The Guest Blog

How States Are Turning the Tables on Medicaid Abusers

Shaun Barry

The government has a “pay first and ask questions” later policy when it comes to making Medicare and Medicaid payments. This helps ensure that health care providers are paid in a timely manner, but it has also opened the door to rampant errors and criminal activity.

Now is the time for decisive action to reclaim the billions that are lost each year.

According to the White House, improper payments in Medicare and Medicaid programs cost $54 billion in 2009. Some were the result of simple mistakes while others were due to outright fraud.

At the Federal level, the Centers for Medicare and Medicaid Services (CMS) use multiple approaches to detect and pursue improper payments including the Medicare Strike Forces launched last year in Miami, Los Angeles and Detroit.

Aggressive audit teams are also on the hunt to sniff out crime in different regions of the country. However, most of these methods take a retrospective approach.

Sadly, today in most parts of the country, the single most effective tool used for spotting fraud is a tip from someone calling a hotline about suspected abuse.

With the upcoming expansion of Medicaid coverage to everyone under 133 percent of the federal poverty line – along with growing cost pressures on both Medicare and Medicaid – the government has even more motivation to hold the line on costs and improve their odds against criminals looking to abuse the system.
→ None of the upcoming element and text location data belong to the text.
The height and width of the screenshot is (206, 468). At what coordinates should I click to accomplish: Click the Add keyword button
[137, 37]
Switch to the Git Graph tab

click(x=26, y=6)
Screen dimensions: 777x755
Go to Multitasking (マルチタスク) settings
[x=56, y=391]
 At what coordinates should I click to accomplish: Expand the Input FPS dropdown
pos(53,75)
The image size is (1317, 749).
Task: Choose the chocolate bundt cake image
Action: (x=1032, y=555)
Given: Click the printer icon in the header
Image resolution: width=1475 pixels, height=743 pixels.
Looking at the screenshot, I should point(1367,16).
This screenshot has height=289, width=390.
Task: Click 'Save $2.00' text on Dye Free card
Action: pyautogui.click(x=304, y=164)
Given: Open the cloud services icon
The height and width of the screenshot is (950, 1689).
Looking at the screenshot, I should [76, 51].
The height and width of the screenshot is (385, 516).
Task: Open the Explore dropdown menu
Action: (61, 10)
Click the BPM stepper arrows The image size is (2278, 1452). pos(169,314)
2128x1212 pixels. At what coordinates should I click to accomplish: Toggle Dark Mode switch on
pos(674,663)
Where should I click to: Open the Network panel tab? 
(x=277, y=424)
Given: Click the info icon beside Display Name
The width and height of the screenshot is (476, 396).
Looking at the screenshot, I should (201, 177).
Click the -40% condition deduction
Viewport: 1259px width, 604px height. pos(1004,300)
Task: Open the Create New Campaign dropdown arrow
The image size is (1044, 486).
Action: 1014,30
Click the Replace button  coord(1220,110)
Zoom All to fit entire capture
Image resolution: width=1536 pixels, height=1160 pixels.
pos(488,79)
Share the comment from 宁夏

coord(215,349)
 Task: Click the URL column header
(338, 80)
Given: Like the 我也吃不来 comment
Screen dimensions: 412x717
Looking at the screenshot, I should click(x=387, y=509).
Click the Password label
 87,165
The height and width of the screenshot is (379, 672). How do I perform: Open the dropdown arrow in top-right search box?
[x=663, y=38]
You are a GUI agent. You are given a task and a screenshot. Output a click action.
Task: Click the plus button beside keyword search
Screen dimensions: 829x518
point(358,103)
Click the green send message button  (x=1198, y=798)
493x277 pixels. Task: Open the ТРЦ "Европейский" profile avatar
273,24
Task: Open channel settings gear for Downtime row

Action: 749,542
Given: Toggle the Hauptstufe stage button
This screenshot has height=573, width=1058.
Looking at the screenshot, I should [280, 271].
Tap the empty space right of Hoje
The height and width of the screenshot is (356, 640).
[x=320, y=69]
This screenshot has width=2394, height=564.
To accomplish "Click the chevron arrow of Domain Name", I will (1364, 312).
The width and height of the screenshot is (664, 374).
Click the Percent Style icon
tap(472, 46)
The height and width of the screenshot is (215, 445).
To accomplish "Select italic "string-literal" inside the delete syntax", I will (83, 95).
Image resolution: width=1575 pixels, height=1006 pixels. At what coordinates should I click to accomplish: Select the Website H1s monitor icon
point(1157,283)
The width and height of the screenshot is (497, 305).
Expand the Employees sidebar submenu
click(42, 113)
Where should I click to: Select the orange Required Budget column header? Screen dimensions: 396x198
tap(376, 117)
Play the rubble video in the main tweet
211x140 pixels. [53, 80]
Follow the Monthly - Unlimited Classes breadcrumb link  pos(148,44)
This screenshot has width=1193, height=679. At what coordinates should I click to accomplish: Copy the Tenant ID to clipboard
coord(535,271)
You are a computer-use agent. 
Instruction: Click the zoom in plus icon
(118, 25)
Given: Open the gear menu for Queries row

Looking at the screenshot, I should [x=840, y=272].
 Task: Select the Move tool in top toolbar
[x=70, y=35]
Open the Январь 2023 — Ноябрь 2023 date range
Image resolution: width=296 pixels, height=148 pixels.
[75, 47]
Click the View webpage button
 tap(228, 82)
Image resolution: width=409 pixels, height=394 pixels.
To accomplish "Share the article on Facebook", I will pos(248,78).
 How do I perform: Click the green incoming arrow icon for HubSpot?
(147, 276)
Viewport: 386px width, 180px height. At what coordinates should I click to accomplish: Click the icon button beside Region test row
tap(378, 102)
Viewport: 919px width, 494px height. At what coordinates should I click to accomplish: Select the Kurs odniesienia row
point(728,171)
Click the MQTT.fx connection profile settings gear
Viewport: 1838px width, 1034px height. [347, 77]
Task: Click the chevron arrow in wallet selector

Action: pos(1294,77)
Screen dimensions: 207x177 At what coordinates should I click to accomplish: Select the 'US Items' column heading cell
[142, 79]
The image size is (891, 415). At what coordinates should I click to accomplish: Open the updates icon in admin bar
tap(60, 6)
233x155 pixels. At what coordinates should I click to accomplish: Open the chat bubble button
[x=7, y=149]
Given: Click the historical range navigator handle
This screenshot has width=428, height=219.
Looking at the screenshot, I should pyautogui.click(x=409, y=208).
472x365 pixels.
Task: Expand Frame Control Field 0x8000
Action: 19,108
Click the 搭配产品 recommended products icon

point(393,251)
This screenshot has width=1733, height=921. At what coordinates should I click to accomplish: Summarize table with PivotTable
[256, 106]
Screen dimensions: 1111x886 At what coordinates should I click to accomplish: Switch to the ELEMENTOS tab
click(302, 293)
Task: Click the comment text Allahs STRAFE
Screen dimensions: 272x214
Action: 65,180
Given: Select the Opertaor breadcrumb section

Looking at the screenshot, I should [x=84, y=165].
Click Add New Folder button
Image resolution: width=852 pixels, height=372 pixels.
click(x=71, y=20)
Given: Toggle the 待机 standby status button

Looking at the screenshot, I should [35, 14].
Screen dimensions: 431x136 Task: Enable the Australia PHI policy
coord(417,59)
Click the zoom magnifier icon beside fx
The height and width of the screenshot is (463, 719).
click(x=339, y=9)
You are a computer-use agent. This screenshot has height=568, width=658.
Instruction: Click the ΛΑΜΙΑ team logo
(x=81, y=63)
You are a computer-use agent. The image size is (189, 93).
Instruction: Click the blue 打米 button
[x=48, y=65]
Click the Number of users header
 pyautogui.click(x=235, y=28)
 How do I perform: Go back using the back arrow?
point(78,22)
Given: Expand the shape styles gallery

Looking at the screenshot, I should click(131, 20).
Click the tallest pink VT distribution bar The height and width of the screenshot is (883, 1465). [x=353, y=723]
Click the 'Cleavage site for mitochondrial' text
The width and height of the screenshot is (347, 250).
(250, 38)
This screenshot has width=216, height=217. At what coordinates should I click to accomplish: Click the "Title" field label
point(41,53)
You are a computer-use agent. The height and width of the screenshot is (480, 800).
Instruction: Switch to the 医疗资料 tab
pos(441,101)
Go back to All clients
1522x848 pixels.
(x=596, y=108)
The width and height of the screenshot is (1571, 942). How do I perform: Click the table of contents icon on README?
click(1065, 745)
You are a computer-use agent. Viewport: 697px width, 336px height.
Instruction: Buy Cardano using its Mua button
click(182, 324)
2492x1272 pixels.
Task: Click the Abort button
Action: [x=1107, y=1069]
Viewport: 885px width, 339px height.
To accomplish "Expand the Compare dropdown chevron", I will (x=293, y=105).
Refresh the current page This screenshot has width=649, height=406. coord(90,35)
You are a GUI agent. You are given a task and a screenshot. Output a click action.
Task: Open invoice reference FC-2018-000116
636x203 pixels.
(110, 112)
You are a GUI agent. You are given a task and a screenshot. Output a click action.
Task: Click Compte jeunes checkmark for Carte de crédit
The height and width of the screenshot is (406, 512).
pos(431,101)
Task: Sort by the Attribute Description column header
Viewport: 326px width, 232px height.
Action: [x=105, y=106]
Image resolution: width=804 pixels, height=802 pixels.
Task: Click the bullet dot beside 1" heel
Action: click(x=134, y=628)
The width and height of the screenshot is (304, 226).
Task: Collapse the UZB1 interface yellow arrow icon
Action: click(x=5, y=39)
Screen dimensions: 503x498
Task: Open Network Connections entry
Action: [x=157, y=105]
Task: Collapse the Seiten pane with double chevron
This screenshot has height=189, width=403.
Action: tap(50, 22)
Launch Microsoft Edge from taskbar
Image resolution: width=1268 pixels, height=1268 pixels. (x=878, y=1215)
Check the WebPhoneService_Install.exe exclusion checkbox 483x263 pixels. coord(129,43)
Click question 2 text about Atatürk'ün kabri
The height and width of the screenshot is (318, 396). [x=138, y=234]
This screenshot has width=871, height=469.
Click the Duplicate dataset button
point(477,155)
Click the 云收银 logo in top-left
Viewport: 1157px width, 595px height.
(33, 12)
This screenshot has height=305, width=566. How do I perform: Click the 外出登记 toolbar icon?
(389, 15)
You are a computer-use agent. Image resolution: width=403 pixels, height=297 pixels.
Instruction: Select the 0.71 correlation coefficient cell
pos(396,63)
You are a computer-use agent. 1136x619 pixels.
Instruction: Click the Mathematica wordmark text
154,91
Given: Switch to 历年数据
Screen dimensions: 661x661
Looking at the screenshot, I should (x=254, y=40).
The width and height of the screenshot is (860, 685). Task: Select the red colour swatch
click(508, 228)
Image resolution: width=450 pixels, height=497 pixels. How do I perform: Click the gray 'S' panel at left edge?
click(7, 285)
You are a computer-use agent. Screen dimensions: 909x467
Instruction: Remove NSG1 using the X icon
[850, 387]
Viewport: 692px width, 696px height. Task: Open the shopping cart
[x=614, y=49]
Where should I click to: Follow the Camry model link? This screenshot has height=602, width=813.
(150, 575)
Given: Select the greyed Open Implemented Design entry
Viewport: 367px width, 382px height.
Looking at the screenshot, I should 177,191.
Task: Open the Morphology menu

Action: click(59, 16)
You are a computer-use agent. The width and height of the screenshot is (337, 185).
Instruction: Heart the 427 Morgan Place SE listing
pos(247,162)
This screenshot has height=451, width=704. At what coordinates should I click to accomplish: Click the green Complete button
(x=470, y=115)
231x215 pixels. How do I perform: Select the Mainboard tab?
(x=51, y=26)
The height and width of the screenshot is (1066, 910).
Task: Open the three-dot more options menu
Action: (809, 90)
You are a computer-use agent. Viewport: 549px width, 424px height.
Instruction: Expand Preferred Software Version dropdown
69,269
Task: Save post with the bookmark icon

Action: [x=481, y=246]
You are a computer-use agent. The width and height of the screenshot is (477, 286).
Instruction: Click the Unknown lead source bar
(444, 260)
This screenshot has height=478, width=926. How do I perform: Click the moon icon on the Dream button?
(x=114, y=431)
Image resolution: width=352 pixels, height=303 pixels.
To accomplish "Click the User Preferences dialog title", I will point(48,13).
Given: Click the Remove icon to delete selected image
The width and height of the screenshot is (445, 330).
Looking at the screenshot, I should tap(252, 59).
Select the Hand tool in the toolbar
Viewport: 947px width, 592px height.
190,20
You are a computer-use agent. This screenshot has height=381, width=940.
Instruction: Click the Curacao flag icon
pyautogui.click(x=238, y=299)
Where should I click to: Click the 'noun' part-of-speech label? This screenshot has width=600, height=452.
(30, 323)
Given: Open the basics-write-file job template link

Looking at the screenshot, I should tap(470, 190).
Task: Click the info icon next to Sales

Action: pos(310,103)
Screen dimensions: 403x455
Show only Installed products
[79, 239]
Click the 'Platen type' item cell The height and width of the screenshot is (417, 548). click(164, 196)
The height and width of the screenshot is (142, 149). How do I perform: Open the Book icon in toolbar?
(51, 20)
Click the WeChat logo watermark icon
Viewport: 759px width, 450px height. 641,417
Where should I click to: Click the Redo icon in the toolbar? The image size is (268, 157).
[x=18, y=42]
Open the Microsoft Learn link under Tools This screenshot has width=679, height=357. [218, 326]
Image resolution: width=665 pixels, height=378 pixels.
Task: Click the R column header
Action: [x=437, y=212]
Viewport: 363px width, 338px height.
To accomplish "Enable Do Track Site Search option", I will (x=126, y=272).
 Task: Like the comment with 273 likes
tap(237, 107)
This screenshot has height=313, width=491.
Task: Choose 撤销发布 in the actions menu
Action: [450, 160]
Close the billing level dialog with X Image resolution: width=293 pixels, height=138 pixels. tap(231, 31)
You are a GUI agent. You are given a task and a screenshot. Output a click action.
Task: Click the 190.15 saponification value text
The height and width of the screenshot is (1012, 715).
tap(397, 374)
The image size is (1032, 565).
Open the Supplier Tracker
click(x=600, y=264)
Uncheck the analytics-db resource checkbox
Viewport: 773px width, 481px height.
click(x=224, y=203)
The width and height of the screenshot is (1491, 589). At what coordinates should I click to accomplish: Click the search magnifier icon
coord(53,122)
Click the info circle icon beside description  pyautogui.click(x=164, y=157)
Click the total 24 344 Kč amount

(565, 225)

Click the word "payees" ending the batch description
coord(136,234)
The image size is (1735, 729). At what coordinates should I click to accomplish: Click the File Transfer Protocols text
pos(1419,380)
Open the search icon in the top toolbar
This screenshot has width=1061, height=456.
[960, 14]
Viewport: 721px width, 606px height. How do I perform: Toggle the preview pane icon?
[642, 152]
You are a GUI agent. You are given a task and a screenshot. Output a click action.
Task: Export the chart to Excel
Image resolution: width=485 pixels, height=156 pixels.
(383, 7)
This is more than just a federal problem. The fifty U.S. states administer the programs, and each state has its own set of challenges. For example, false claims for prosthetic limbs can be rampant in one state, while in another, misrepresentation of home health claims could be draining the coffers.

The problem is exacerbated by rules requiring the government to pay these claims within 30 days, making investigation on the front end extremely difficult. The result is often a game of “pay and chase” in which claims are paid and then later — sometimes years later — investigated for fraud. These after-the-fact collections are almost never paid in full.

The amount of information needed to process just one claim—from proof of service and patient referral documentation to proof of eligibility—is enormous. It can quickly result in a manila folder two inches thick that must be sifted through by hand.

Fortunately, new technology for uncovering fraud and abuse is becoming available.

Several states have made great progress in tackling this issue by changing the way they identify and pursue improper payments. For example, just last month, the governor of North Carolina announced a program to run Medicaid claims through software that can spot suspicious activity and fraud among the nearly two million Medicaid patients and 60,000 Medicaid providers in the state.

The new scrutiny is expected to bring in tens of millions of dollars in savings. In Maryland, state senators just voted overwhelmingly for legislation intended to combat Medicaid fraud, a year after rejecting a similar measure.

This technology is capable of sorting through tens of thousands of pro­viders and hundreds of millions of claims in minutes using analytics software and then ranking providers by their potential for abusive behavior. For example, claims submitted for patient visits on Sundays and holidays have a much higher probability of being illegitimate.

Similarly, large numbers of claims for performing the most complex—and most expensive—types of procedures are highly suspicious. These can be immediately flagged and investigated first, before the payout is even considered.

Health benefits companies already using such systems have achieved a nearly 90 percent reduction in fraud, a sharp contrast to previous methods, which have typically netted them 20 to 30 percent. For example, at Aetna , the company’s special investigations unit used an automated system to identify more than 200 facilities with questionable claims saving more than $20 million that would have otherwise been squandered due to fraud.

In places like North Carolina, government officials are beginning to use information and analytics to identify and address fraudulent claims. Other states must embrace a new sense of urgency in combating the abuse of our Medicaid and Medicare programs—a problem that is taxing our health care system as it undergoes transformation.

Shaun Barry serves as global leader for IBM Global Business Services Fraud and Risk Management practice. He works directly with federal agencies worldwide, state and local governments, and large health benefits organizations in their use of use of analytics technology to prevent and eliminate fraud and abuse by uncovering patterns, hidden meaning and new insight from data. His expertise is in the area of tax revenue and healthcare fraud investigation.